MySQL Bugs: #80898: Replication stops after transaction is rolled back asynchronously in master

Bug #80898	Replication stops after transaction is rolled back asynchronously in master
Submitted:	30 Mar 2016 5:00	Modified:	1 Apr 2016 13:22
Reporter:	Debarun Banerjee	Email Updates:
Status:	Closed	Impact on me:	None
Category:	MySQL Server: InnoDB storage engine	Severity:	S3 (Non-critical)
Version:	5.7	OS:	Any
Assigned to:		CPU Architecture:	Any

Description:
After a transaction trx1 is asynchronously rolled back by a "high priority" transaction trx2, any statements executed on trax1 gets deadlock error ER_LOCK_DEADLOCK. This is currently true also for rollback statement i.e. ROLLBACK also returns ER_LOCK_DEADLOCK.

This causes issue with replication. After ER_LOCK_DEADLOCK is returned while executing a statement, server attempts complete rollback of the transaction with each storage engine. In above scenario, Innodb returns ER_LOCK_DEADLOCK again when innobase_rollback is called. The error on rollback causes MYSQL_BIN_LOG::rollback to skip some clean up operation. As a result, the statements for the rolled back transaction are also logged in binary log and replayed in slave.

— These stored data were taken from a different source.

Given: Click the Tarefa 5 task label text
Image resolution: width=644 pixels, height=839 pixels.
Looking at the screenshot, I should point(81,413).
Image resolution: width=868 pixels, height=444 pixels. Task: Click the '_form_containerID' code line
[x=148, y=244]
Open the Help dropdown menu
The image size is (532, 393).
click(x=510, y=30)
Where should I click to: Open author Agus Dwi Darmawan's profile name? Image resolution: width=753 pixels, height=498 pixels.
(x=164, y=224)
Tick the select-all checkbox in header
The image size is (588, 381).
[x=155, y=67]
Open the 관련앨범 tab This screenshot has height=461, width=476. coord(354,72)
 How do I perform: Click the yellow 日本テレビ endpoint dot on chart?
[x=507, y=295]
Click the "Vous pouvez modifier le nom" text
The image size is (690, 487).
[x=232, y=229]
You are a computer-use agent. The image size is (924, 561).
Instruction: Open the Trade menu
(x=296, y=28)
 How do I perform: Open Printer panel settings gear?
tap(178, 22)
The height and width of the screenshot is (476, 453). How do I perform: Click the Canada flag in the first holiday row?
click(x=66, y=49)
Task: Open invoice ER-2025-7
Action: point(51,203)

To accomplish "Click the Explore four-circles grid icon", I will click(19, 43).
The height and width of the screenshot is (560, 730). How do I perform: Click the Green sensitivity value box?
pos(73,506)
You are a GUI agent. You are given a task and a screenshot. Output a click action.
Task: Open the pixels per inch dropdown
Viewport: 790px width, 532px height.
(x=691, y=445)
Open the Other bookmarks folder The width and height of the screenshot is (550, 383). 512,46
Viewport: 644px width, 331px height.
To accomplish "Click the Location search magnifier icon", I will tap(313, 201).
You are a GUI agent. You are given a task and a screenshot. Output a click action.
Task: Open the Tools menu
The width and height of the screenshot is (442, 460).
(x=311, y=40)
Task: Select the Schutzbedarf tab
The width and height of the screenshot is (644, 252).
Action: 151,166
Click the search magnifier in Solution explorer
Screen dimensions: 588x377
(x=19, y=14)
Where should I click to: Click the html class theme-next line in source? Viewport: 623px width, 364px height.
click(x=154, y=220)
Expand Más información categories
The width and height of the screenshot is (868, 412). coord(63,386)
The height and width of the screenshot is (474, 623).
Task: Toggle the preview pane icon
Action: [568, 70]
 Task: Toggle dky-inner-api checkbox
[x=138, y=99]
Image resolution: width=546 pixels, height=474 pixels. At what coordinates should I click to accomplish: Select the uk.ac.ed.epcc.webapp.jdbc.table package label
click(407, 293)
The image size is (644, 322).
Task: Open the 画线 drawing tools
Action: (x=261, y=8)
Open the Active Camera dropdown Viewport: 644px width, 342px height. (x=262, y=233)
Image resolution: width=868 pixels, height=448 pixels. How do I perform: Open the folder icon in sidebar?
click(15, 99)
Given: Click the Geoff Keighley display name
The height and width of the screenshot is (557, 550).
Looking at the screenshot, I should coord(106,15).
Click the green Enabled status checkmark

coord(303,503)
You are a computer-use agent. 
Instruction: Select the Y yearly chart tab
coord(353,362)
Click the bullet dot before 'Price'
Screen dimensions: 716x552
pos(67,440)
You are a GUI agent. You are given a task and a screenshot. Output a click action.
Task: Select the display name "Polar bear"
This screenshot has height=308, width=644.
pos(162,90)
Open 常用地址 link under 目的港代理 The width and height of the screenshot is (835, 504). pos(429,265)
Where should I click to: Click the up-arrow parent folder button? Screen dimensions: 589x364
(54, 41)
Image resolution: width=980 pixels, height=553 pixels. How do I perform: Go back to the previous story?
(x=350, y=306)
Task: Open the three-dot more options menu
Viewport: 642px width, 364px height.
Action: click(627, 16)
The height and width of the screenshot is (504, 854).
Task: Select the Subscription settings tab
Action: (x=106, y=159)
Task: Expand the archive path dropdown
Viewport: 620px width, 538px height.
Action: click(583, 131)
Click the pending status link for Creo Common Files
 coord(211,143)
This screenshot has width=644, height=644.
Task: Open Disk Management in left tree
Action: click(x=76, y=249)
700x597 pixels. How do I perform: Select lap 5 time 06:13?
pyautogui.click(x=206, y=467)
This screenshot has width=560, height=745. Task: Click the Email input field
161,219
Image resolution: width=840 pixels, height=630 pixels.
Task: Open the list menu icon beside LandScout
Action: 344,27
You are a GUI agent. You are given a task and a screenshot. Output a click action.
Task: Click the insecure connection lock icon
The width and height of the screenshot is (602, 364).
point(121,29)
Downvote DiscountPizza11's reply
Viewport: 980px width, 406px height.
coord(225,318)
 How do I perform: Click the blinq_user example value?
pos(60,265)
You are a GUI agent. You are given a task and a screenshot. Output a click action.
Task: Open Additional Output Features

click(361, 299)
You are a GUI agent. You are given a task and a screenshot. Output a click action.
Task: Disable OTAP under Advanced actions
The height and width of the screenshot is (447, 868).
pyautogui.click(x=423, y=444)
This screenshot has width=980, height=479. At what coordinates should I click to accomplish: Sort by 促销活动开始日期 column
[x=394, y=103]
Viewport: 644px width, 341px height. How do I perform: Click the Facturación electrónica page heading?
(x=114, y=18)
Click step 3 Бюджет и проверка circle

For a table with unique index, the slave receives two entries with duplicate values (one of which is actually rolled back in master) causing "duplicate key" error and replication stops.

Currently, it occurs in "Group Replication" which uses "high priority" transactions internally. However, it is possible to reproduce the issue by enabling "high priority" transaction using debug variables without "Group Replication" set up.

How to repeat:
--source include/master-slave.inc
--connection server_1
CREATE TABLE t1 (c1 INT NOT NULL PRIMARY KEY) ENGINE=InnoDB;
BEGIN;
INSERT INTO t1 VALUES (1);

--connection master
--source include/start_transaction_high_prio.inc
INSERT INTO t1 VALUES (1);
COMMIT;
SELECT * FROM t1;

--connection server_1
--error 1213
INSERT INTO t1 VALUES (2); ## This will hit ER1213
INSERT INTO t1 VALUES (3); ## This will succeed.
COMMIT;

--connection master
SELECT * FROM t1;
DROP TABLE t1;
--source include/sync_slave_sql_with_master.inc

Suggested fix:
The handler interface innobase_rollback should not return error when a transaction is rolled back asynchronously or marked for asynchronous rollback. It should be enough to return the error during other statement execution. innobase_rollback needs to ensure that the rollback(asynchronous) is complete and then return success.

Posted by developer:
 
Fixed as of the upcoming 5.7.13, 5.8.0 release, and here's the changelog entry:

Statements executed in a transaction that was rolled back asynchronously
by a higher priority transaction resulted in a deadlock error and
subsequent replication failure.